On Mon, 1 Aug 2016 16:18:20 +0000
chris thompson <[email protected]> wrote:

>  
> From: [email protected]
> To: [email protected]
> Date: Mon, 1 Aug 2016 16:16:00 +0000
> CC: [email protected]
> Subject: Re: [vfio-users] Cannot register eventfd with MSI/MSI-X interrupts
> 
> 
> 
> 
>  
> > Date: Mon, 1 Aug 2016 07:06:18 -0600
> > From: [email protected]
> > To: [email protected]
> > CC: [email protected]
> > Subject: Re: [vfio-users] Cannot register eventfd with MSI/MSI-X interrupts
> > 
> > On Mon, 1 Aug 2016 10:24:52 +0000
> > chris thompson <[email protected]> wrote:
> >   
> > >  Hi,
> > >  
> > > I'm trying to talk to my PCI-e card (USB3 host controller) from userland, 
> > > and have been successful accessing the PCI Config registers and device 
> > > memory, and able to register eventfd file descriptors for legacy 
> > > interrupts (IRQx) and Error interrupts - including stimulating these via 
> > > the ioctl calls. Unfortunately the MSI and MSI-X interrupts return EINVAL 
> > > (invalid argument) when trying to register them.
> > >  
> > > Sample from the code:
> > > printf("\nInterrupts:\n");
> > > int * irq_fds[VFIO_PCI_NUM_IRQS];
> > > int num_irqs[VFIO_PCI_NUM_IRQS];
> > > for (i = 0; i < device_info.num_irqs; i++) {
> > >   struct vfio_irq_info irq = { .argsz = sizeof(irq) };
> > >   irq.index = i;
> > >   ioctl(device, VFIO_DEVICE_GET_IRQ_INFO, &irq);
> > >   printf("argsz 0x%x, flags 0x%x, index 0x%x, count 0x%x,\n", irq.argsz, 
> > > irq.flags, irq.index, irq.count);
> > >   num_irqs[i] = irq.count;
> > >   irq_fds[i]=(int*)malloc(irq.count * sizeof(int));
> > >   int j;
> > >   for(j=0; j<irq.count; j++)
> > >   {
> > >     irq_fds[i][j] = eventfd(0, 0);
> > >     printf("config IRQ %u : %u\n", i, j);
> > >     struct vfio_irq_set *irq_setup;
> > >     unsigned int size = sizeof(struct vfio_irq_set) + sizeof(int);
> > >     irq_setup = malloc(size);
> > >     irq_setup->argsz = size;
> > >     irq_setup->flags = VFIO_IRQ_SET_DATA_EVENTFD | 
> > > VFIO_IRQ_SET_ACTION_TRIGGER ;
> > >     irq_setup->index = i;
> > >     irq_setup->start = j;
> > >     irq_setup->count = 1;
> > >     *(int*)(irq_setup->data)=irq_fds[i][j];
> > >     int ret = ioctl(device, VFIO_DEVICE_SET_IRQS, irq_setup);
> > >     if(ret){ printf("failed to register interrupt %u : %u, error %i 
> > > %s\n", i, j, ret, strerror(errno)); }
> > >     free(irq_setup);
> > >   }
> > > }
> > >  
> > > Which gives the output:
> > >  
> > > Interrupts:
> > > argsz 0x10, flags 0x7, index 0x0, count 0x1,
> > > config IRQ 0 : 0
> > > argsz 0x10, flags 0x9, index 0x1, count 0x40,
> > > config IRQ 1 : 0
> > > failed to register interrupt 1 : 0, error -1 Invalid argument
> > > config IRQ 1 : 1
> > > failed to register interrupt 1 : 1, error -1 Invalid argument
> > > config IRQ 1 : 2
> > > ...
> > > 
> > > Does anyone know a likely reason that I can't register these?
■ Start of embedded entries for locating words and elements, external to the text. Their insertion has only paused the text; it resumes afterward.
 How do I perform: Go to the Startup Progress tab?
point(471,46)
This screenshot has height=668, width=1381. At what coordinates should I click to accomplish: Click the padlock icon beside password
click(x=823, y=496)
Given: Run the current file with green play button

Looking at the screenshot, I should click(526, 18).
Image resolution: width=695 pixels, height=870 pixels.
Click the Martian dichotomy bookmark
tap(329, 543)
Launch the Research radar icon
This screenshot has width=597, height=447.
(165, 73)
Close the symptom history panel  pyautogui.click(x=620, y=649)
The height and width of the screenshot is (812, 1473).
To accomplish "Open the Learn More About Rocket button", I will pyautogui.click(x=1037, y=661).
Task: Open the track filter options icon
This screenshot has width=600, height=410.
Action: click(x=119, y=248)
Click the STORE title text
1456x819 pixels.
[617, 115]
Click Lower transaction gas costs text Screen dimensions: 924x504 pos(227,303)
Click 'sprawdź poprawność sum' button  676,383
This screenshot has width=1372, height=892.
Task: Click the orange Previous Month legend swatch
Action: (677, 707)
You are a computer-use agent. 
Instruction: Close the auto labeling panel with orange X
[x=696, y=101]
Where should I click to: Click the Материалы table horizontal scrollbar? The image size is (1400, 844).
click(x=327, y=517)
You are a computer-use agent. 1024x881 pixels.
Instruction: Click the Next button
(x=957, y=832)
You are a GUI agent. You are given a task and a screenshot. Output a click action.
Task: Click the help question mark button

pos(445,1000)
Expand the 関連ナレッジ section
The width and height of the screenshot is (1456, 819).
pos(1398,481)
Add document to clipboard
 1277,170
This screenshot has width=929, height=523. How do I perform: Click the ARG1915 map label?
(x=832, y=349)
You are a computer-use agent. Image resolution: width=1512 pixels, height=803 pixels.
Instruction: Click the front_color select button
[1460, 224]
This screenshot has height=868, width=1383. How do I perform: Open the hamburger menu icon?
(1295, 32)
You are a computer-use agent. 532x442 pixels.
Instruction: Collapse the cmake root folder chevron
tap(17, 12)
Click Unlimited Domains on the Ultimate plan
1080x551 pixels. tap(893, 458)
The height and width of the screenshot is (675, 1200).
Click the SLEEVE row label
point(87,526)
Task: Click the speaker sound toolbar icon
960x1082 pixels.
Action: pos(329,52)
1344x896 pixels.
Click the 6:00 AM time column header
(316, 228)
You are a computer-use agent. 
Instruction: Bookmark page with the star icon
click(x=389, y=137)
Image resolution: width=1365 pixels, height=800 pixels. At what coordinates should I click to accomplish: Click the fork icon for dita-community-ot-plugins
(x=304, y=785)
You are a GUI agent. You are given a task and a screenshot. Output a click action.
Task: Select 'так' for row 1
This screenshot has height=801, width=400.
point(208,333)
From what 
> > > I've read my IOMMUs all support IRQ remapping:
> > > [    0.016443] dmar: IOMMU 0: reg_base_addr fed90000 ver 1:0 cap 
> > > c0000020e60262 ecap f0101a
> > > [    0.016450] dmar: IOMMU 1: reg_base_addr fed91000 ver 1:0 cap 
> > > c9008020660262 ecap f0105a
> > > 
> > > The hardware is an Intel i5 2500 in an HP 8200 Elite small form-factor 
> > > PC, running Ubuntu 14.04 on the 3.13 kernel.  
> > 
> > 
> > include/uapi/linux/vfio.h:
> >  * The NORESIZE flag indicates that the interrupt lines within the index
> >  * are setup as a set and new subindexes cannot be enabled without first
> >  * disabling the entire index.  This is used for interrupts like PCI MSI
> >  * and MSI-X where the driver may only use a subset of the available
> >  * indexes, but VFIO needs to enable a specific number of vectors
> >  * upfront.  In the case of MSI-X, where the user can enable MSI-X and
> >  * then add and unmask vectors, it's up to userspace to make the decision
> >  * whether to allocate the maximum supported number of vectors or tear
> >  * down setup and incrementally increase the vectors as each is enabled.
> > 
> > struct vfio_irq_info {
> >         __u32   argsz;
> >         __u32   flags;
> > #define VFIO_IRQ_INFO_EVENTFD           (1 << 0)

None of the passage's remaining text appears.